**EXTRAIT SOURCE:**

<<<<

Outre l'allégorie de l'odeur de la meute caractérisant si bien le comportement animalier et l'humain lorsqu'il perd de vue les valeurs humanistes universelles, il est cette parabole du cafard dont j'use volontiers à caractériser l'enlisement  spontané dans le mal chez l’homme. À la vue de cet insecte qui ne pique ni ne mort, son réflexe premier n'est-il pas de le tuer même s’il n'infeste point son espace de vie, ne semblant constituer ni menace immédiate ni médiate ? Au-delà des lois de l’hygiène l’imposant, un tel comportement, surtout s'il est systématique, est caractéristique d'une insensibilité aux lois de l’humanisme. D'où une interrogation sur l'étendue de ce dernier, notamment lorsqu'il est revendiqué, ses limites aussi quand le cafard symbolise l’autre, le différent, incarnant un danger potentiel forcément en puissance. La logique du bouc émissaire n'est ainsi pas loin. (3)

C’est à cela qu’on est confronté avec l’animosité quasi ontologique animant juifs et musulmans. Des références religieuses s’ajoutant aux faits historiques ont permis de fabriquer, sans nulle légitimité, une arme de destruction instantanée des moindres valeurs humanistes. Or, elles violent celles portées par les Écritures sacrées des uns et des autres qu'on instrumentalise, consciemment ou inconsciemment, mais avec bonne conscience, à une culture systématique de la haine meurtrière de son prochain.

>>>>

**DONNÉES:**
<<<<

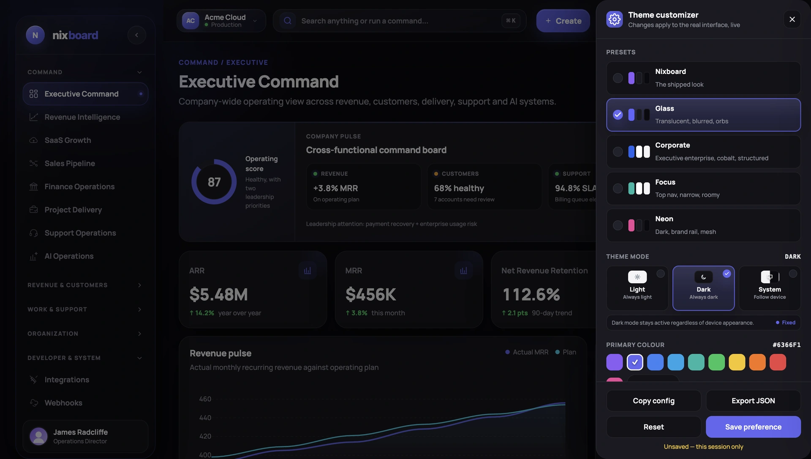Switch theme mode to System
Viewport: 811px width, 459px height.
(x=770, y=288)
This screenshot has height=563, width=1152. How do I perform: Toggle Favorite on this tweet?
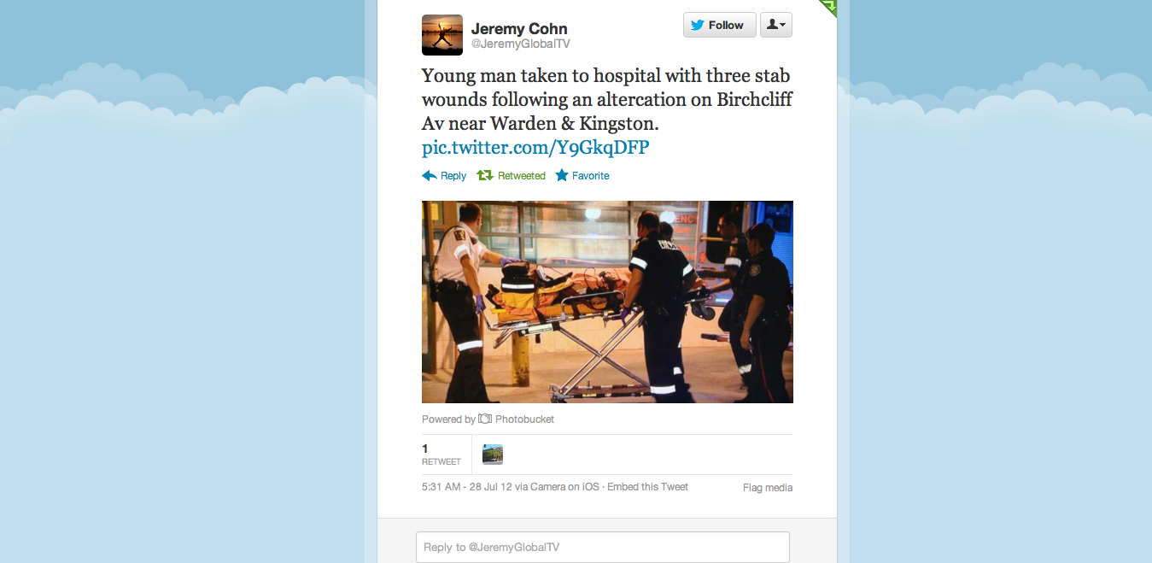[582, 175]
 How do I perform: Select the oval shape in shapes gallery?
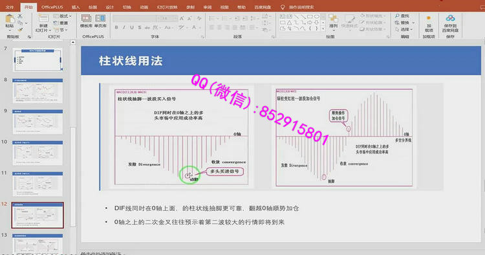coord(317,16)
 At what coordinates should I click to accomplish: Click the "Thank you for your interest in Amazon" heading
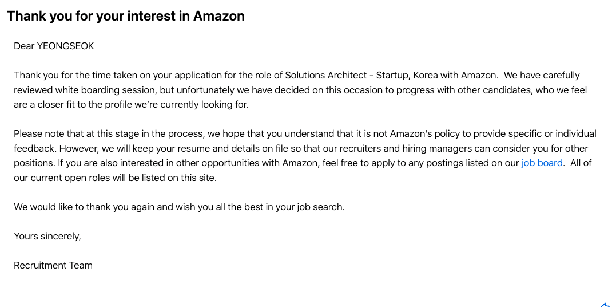coord(126,16)
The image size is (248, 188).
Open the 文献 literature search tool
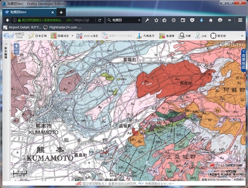pos(185,36)
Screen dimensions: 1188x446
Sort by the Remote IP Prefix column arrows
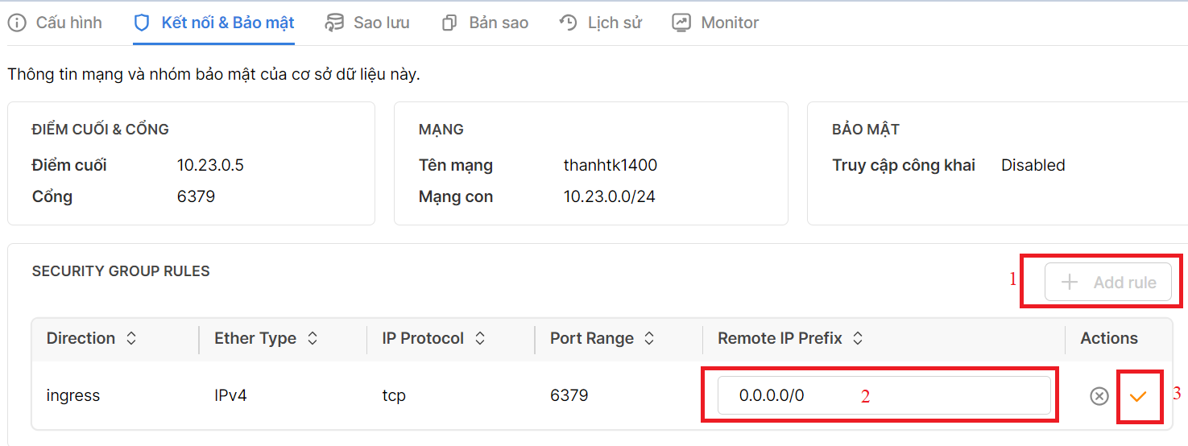tap(858, 339)
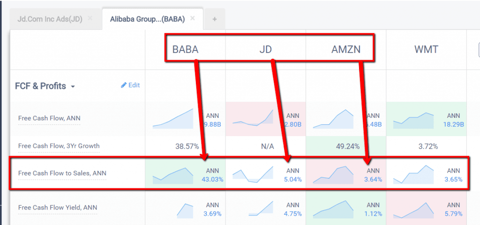The width and height of the screenshot is (480, 225).
Task: Open BABA Free Cash Flow sparkline chart
Action: tap(173, 119)
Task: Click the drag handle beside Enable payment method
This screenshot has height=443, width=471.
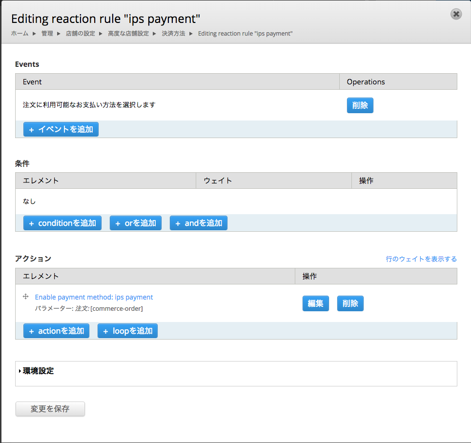Action: click(x=26, y=297)
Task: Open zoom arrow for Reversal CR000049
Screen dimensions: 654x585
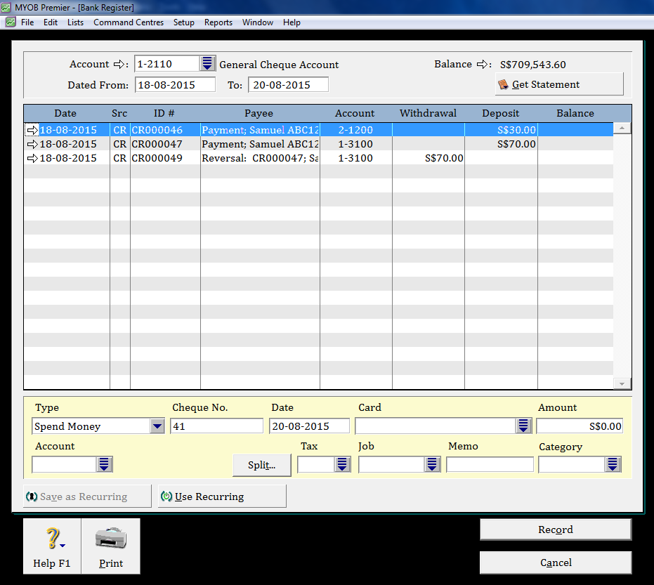Action: pyautogui.click(x=32, y=158)
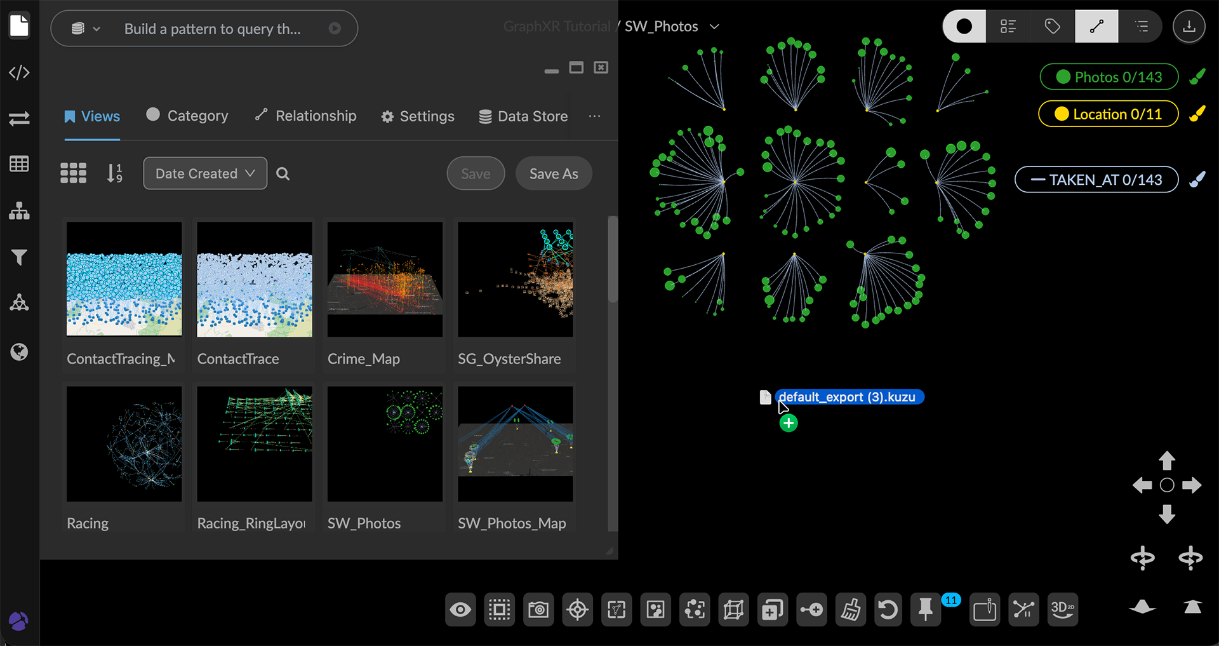Click the pin nodes toolbar icon
Image resolution: width=1219 pixels, height=646 pixels.
pos(926,610)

>>>>

**CONSIGNE:**
Dans l'extrait source, quelle parabole sert à décrire l'enlisement spontané dans le mal chez l'homme ?

**RÉPONSE:**
La parabole du cafard.